22/08/2022 |
nat metab GLP-1-mediated delivery of tesaglitazar improves obesity and glucose metabolism in male mice.Quarta C, Stemmer K, Novikoff A, Yang B, Klingelhuber F, Harger A, Bakhti M, Bastidas-Ponce A, Baugé E, Campbell JE, Capozzi M, Clemmensen C, Collden G, Cota P, Douros J, Drucker DJ, DuBois B, Feuchtinger A, Garcia-Caceres C, Grandl G, Hennuyer N, Herzig S, Hofmann SM, Knerr PJ, Kulaj K, Lalloyer F, Lickert H, Liskiewicz A, Liskiewicz D, Maity G, Perez-Tilve D, Prakash S, Sanchez-Garrido MA, Zhang Q, Staels B, Krahmer N, DiMarchi RD, Tschöp MH, Finan B, Müller TD
doi:
10.1038/s42255-022-00617-6
Abstract:
Dual agonists activating the peroxisome proliferator-activated receptors alpha and gamma (PPARɑ/ɣ) have beneficial effects on glucose and lipid metabolism in patients with type 2 diabetes, but their development was discontinued due to potential adverse effects. Here we report the design and preclinical evaluation of a molecule that covalently links the PPARɑ/ɣ dual-agonist tesaglitazar to a GLP-1 receptor agonist (GLP-1RA) to allow for GLP-1R-dependent cellular delivery of tesaglitazar. GLP-1RA/tesaglitazar does not differ from the pharmacokinetically matched GLP-1RA in GLP-1R signalling, but shows GLP-1R-dependent PPARɣ-retinoic acid receptor heterodimerization and enhanced improvements of body weight, food intake and glucose metabolism relative to the GLP-1RA or tesaglitazar alone in obese male mice.
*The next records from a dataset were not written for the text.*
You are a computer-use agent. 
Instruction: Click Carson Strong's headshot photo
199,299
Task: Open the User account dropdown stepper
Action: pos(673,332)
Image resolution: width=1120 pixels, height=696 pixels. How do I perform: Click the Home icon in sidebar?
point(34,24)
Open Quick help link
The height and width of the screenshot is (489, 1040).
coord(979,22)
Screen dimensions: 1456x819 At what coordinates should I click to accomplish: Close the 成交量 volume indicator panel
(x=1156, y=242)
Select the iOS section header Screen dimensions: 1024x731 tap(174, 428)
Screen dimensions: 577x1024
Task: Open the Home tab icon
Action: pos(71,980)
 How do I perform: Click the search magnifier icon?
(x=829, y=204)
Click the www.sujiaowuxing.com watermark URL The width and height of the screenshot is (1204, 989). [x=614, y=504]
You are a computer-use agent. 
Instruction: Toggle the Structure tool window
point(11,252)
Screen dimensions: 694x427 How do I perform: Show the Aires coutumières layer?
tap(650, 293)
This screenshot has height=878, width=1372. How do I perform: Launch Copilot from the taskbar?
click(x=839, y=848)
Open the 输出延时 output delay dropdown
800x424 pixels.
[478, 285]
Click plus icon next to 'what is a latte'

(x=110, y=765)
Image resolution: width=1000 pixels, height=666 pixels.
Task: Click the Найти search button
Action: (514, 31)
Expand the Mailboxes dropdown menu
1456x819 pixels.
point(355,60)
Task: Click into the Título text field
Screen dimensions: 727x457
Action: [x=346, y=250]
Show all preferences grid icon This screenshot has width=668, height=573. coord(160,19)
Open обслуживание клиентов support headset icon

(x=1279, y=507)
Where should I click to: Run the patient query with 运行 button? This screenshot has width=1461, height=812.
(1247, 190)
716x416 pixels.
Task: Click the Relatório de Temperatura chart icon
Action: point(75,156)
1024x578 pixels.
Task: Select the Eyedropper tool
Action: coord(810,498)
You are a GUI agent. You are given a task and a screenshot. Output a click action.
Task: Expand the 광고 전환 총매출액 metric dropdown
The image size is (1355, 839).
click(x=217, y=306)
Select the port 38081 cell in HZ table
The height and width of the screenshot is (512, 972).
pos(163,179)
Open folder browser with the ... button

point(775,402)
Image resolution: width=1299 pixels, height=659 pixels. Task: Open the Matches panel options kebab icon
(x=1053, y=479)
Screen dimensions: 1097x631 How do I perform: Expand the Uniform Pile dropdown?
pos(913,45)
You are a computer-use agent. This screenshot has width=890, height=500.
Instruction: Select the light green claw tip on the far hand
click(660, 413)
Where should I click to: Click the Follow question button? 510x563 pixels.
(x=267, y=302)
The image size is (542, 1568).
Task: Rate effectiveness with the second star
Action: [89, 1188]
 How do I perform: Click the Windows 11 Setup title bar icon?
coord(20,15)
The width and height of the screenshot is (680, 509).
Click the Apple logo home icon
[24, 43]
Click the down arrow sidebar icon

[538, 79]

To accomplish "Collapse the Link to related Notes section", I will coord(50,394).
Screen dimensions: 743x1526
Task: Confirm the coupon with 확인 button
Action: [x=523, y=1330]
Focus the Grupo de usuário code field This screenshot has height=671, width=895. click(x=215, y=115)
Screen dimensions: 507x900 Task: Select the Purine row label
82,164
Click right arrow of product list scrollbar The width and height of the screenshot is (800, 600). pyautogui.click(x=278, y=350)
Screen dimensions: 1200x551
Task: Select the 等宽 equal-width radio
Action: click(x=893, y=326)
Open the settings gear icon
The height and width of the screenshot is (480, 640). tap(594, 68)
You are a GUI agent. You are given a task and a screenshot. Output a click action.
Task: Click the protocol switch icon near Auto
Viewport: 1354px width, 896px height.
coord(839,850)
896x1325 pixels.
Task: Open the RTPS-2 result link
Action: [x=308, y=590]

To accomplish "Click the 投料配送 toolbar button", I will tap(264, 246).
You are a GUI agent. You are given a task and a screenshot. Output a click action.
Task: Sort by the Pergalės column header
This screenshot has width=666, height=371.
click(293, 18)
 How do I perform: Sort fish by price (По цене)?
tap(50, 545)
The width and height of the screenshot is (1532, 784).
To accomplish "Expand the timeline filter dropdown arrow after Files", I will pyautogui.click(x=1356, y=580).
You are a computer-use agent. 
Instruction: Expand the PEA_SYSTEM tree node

The conjugate fails to affect body weight and glucose metabolism in GLP-1R knockout mice and shows preserved effects in obese mice at subthreshold doses for the GLP-1RA and tesaglitazar. Liquid chromatography-mass spectrometry-based proteomics identified PPAR regulated proteins in the hypothalamus that are acutely upregulated by GLP-1RA/tesaglitazar. Our data show that GLP-1RA/tesaglitazar improves glucose control with superior efficacy to the GLP-1RA or tesaglitazar alone and suggest that this conjugate might hold therapeutic value to acutely treat hyperglycaemia and insulin resistance.